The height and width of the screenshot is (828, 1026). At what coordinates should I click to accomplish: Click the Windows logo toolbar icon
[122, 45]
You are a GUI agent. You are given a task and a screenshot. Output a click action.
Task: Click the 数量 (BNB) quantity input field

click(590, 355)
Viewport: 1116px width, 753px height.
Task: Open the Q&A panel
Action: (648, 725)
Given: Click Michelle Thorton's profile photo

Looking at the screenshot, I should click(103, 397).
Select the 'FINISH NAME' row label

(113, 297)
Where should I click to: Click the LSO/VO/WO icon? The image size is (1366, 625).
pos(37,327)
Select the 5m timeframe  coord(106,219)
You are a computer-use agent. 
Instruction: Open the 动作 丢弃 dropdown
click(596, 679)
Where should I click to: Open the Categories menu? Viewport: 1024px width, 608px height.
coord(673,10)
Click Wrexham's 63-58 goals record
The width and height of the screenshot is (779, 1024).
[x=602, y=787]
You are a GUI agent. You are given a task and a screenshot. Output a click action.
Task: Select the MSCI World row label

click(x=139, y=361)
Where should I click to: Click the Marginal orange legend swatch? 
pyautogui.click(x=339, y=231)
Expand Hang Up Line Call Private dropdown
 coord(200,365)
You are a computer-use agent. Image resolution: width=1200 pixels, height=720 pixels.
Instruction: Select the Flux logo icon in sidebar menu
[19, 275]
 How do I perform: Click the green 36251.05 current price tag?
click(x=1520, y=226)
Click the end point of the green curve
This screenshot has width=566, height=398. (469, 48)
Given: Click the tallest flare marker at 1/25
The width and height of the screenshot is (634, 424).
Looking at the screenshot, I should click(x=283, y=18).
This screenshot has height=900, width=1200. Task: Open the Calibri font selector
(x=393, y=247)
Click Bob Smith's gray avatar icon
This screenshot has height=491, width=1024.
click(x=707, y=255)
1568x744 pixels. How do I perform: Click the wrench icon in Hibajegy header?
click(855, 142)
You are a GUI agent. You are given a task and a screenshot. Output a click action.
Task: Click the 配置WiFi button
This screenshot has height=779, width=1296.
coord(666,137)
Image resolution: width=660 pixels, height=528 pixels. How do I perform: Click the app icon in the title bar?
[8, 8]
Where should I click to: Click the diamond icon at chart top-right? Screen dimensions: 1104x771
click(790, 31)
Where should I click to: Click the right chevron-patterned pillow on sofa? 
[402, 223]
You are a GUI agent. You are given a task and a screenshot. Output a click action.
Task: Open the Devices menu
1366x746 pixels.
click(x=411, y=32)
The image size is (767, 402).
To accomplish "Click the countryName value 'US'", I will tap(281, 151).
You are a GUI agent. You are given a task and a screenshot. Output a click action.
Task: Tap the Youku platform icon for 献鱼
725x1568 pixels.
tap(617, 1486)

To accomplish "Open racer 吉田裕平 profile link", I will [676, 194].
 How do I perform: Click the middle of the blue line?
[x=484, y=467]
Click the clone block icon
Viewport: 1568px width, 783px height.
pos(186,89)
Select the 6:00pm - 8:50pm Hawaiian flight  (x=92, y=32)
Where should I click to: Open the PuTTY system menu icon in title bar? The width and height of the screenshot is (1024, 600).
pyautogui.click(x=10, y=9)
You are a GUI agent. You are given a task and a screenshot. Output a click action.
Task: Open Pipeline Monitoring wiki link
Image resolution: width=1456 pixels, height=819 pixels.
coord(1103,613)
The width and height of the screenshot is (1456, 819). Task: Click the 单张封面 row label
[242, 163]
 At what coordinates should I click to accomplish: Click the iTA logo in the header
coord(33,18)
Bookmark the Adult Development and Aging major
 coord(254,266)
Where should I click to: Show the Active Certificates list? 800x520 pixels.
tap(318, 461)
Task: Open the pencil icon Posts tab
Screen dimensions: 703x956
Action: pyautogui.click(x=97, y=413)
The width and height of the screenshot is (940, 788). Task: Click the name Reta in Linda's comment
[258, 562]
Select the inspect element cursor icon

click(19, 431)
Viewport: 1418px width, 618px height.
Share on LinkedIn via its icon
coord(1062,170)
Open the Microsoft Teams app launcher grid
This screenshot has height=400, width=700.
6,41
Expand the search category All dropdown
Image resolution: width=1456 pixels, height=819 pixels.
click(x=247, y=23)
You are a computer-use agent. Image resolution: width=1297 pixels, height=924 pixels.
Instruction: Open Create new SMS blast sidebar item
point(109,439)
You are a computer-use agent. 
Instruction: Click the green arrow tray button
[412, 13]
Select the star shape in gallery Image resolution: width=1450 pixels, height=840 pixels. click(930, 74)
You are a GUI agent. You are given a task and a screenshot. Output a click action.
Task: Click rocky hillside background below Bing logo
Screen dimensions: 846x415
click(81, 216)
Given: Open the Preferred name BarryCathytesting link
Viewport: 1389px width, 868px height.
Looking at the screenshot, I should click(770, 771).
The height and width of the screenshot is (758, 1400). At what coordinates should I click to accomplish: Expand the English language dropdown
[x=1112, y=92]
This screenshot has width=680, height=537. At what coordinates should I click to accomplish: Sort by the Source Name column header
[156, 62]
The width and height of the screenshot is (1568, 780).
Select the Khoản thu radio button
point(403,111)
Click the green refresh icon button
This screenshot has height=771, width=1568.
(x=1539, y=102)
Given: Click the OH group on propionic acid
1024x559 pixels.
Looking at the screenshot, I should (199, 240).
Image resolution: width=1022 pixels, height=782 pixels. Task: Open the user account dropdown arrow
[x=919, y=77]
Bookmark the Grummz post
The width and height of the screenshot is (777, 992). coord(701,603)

Aim of the exercise:
Starting at the line that contains "Where should I click to: Open the PuTTY" and ending at the line that contains "pyautogui.click(x=10, y=9)", give those lines again with "title bar" switched to "window header". Leave everything else unchanged.

Output:
Where should I click to: Open the PuTTY system menu icon in window header? The width and height of the screenshot is (1024, 600).
pyautogui.click(x=10, y=9)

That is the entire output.